Il y a des disques qui ne se contentent pas de sonner : ils murmurent, flottent, hantent. Visions de Grimes est de ceux-là. Dès Genesis, l’impression est claire : nous sommes ailleurs. Pas dans le futur, pas dans le passé — dans une dimension parallèle où la pop se tisse de brumes électroniques et de battements erratiques.
Grimes ne chante pas, elle incante. Sa voix, fluette mais insistante, se fond dans des textures synthétiques comme un spectre qui danse sur les ruines de la new wave. Loin de l’artifice, elle crée un monde, fragile et fougueux, où chaque morceau est une luciole dans la nuit.
Oblivion brille comme un diamant noir : sous ses airs accessibles, elle porte un malaise, un frisson qui reste sous la peau. Et si certaines pistes s’égarent dans l’expérimentation (Symphonia IX, Visiting Statue), elles participent malgré tout à cette sensation d’errance rêveuse, presque méditative.

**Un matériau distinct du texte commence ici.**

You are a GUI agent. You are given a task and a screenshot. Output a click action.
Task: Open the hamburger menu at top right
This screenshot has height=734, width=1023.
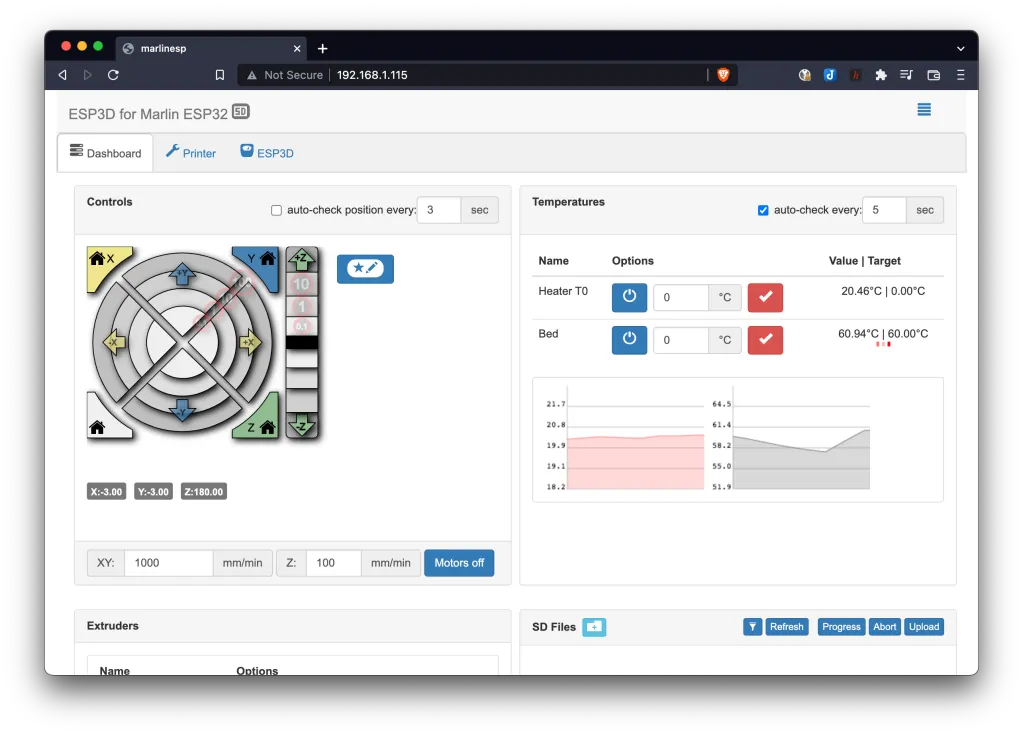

Ce qui me touche dans Visions, c’est sa sincérité brute. Enregistré dans la solitude, avec les moyens du bord, il pulse de vie intérieure, de volonté d’exister au-delà des codes. C’est une œuvre qui respire l’indépendance, la fièvre, le feu sacré.
Ce n’est pas un album parfait. C’est un album libre.
Et c’est précisément pour ça qu’il mérite son 8/10 — et une place à part.